• _The problem_: Retype the records below word for word and omit any image.

• _Source data_:
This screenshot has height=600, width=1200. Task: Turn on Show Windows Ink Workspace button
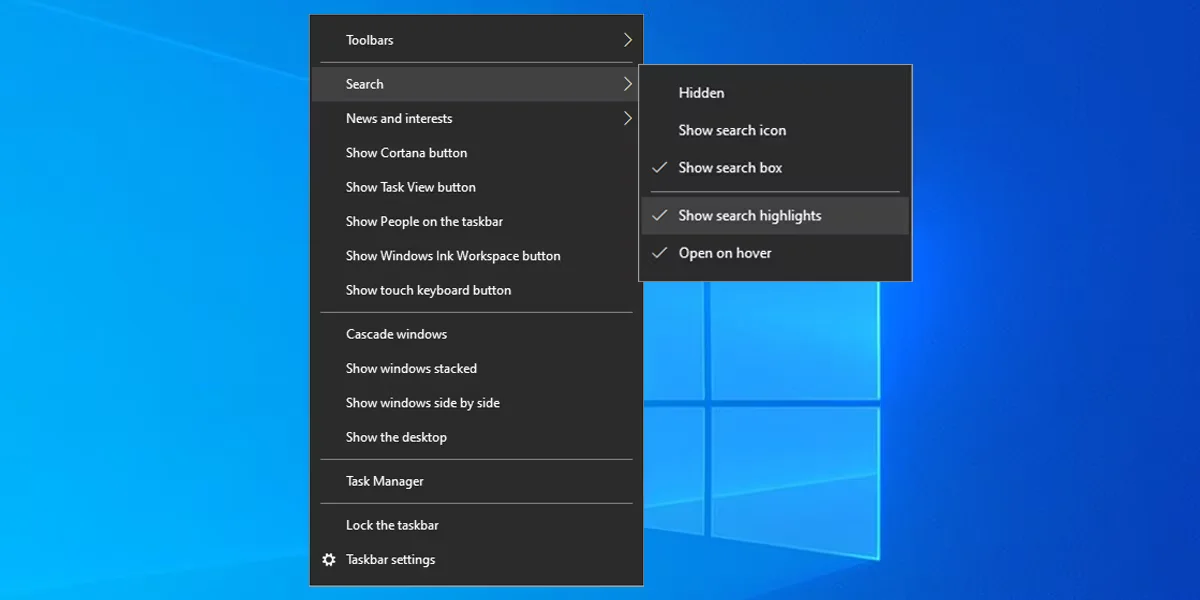pyautogui.click(x=453, y=256)
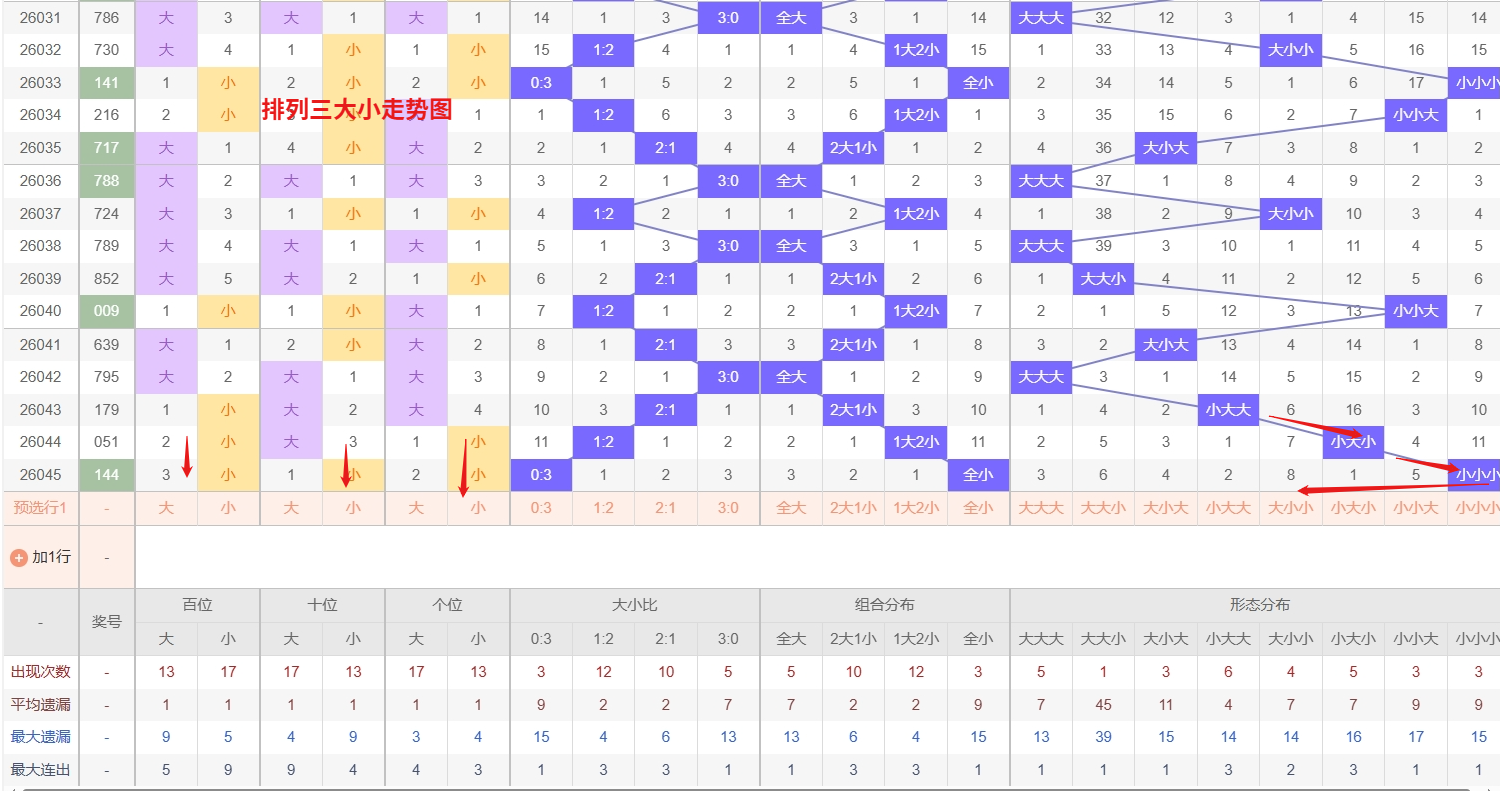Image resolution: width=1500 pixels, height=791 pixels.
Task: Click the 最大遗漏 statistics row label
Action: 40,737
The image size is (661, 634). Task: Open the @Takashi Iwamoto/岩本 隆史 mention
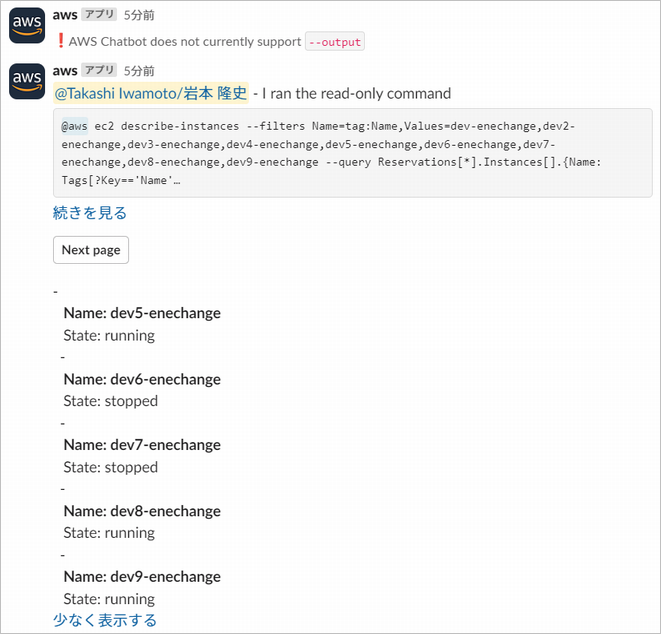pyautogui.click(x=151, y=93)
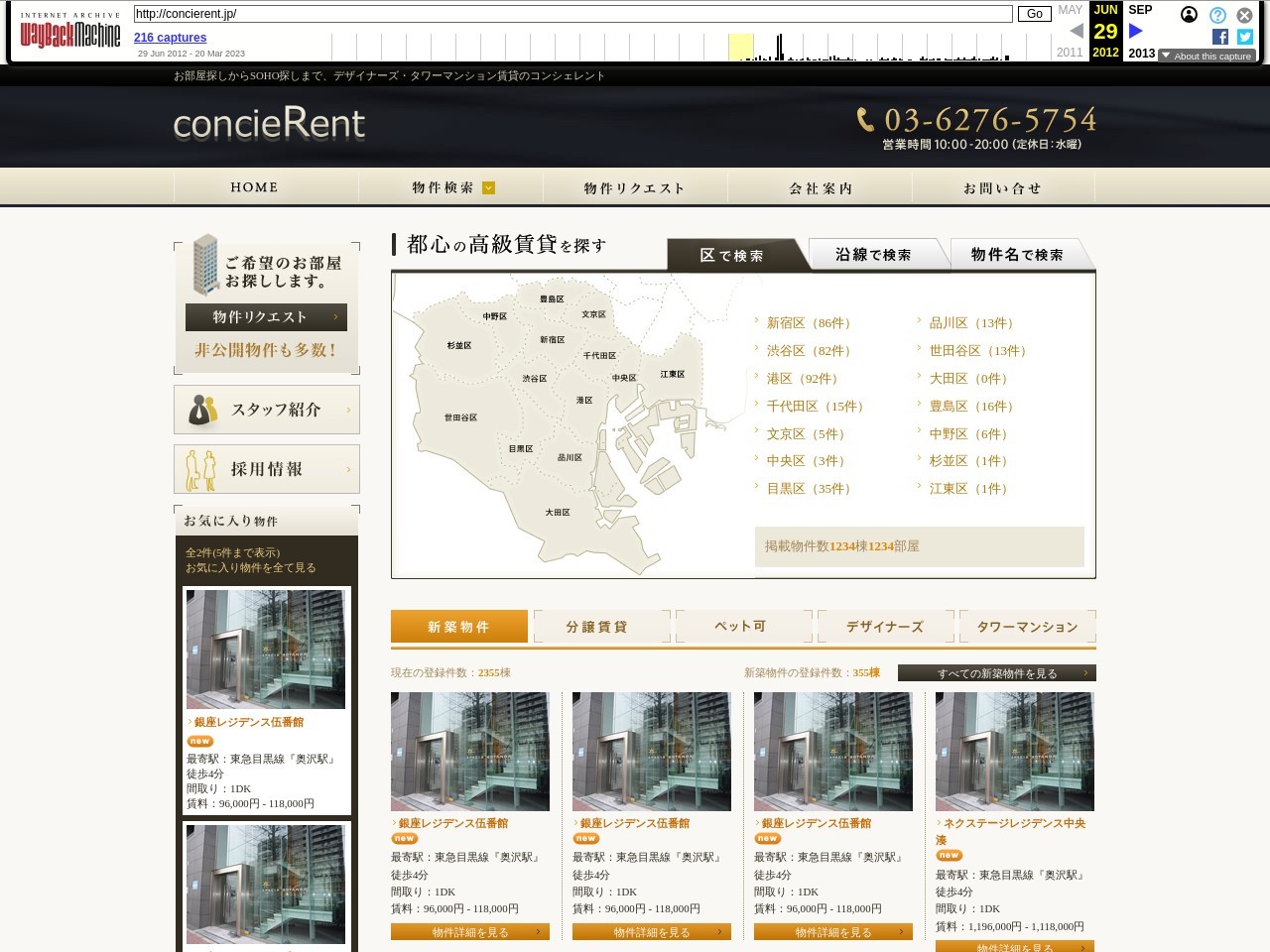Image resolution: width=1270 pixels, height=952 pixels.
Task: Go to next capture with blue arrow
Action: (1136, 32)
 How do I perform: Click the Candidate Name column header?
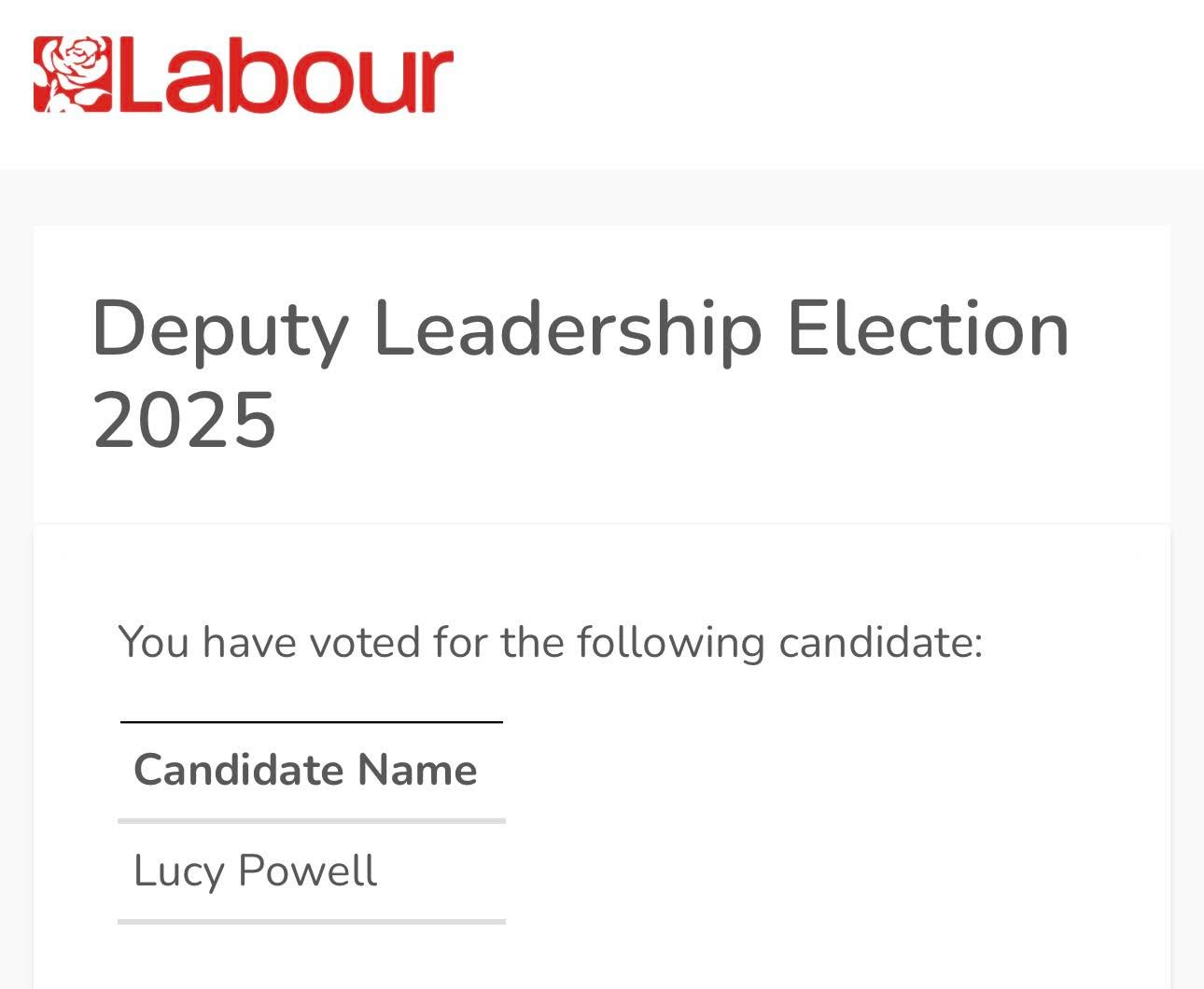305,771
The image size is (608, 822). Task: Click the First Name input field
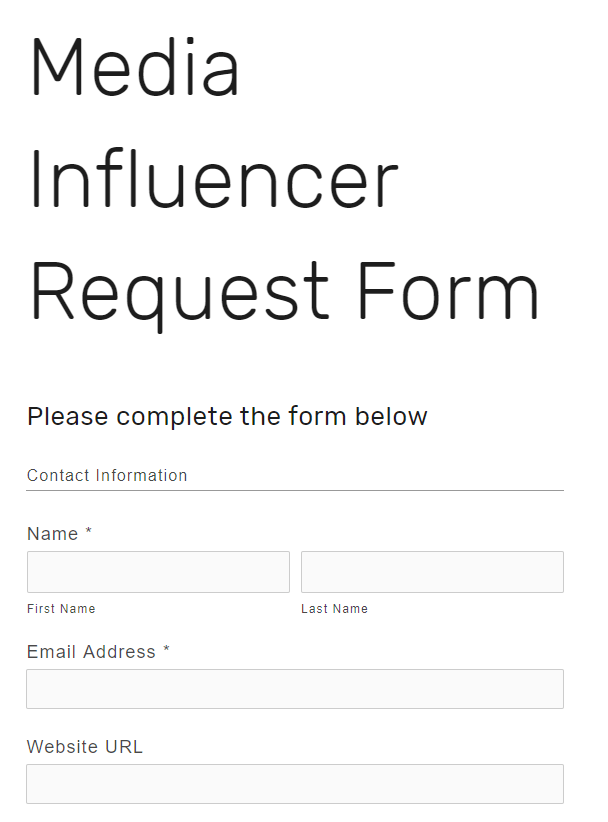point(158,572)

• _Solution for this exercise_:
This screenshot has height=600, width=1200. Task: Turn on Show Windows Ink Workspace button
pyautogui.click(x=453, y=256)
Image resolution: width=1500 pixels, height=791 pixels.
Task: Click the 最大遗漏 statistics row label
Action: 40,737
The image size is (661, 634). Task: Open the @Takashi Iwamoto/岩本 隆史 mention
pyautogui.click(x=151, y=93)
Image resolution: width=1270 pixels, height=952 pixels.
Task: Go to next capture with blue arrow
Action: (1136, 32)
 How do I perform: Click the Candidate Name column header?
305,771
The image size is (608, 822). Task: Click the First Name input field
point(158,572)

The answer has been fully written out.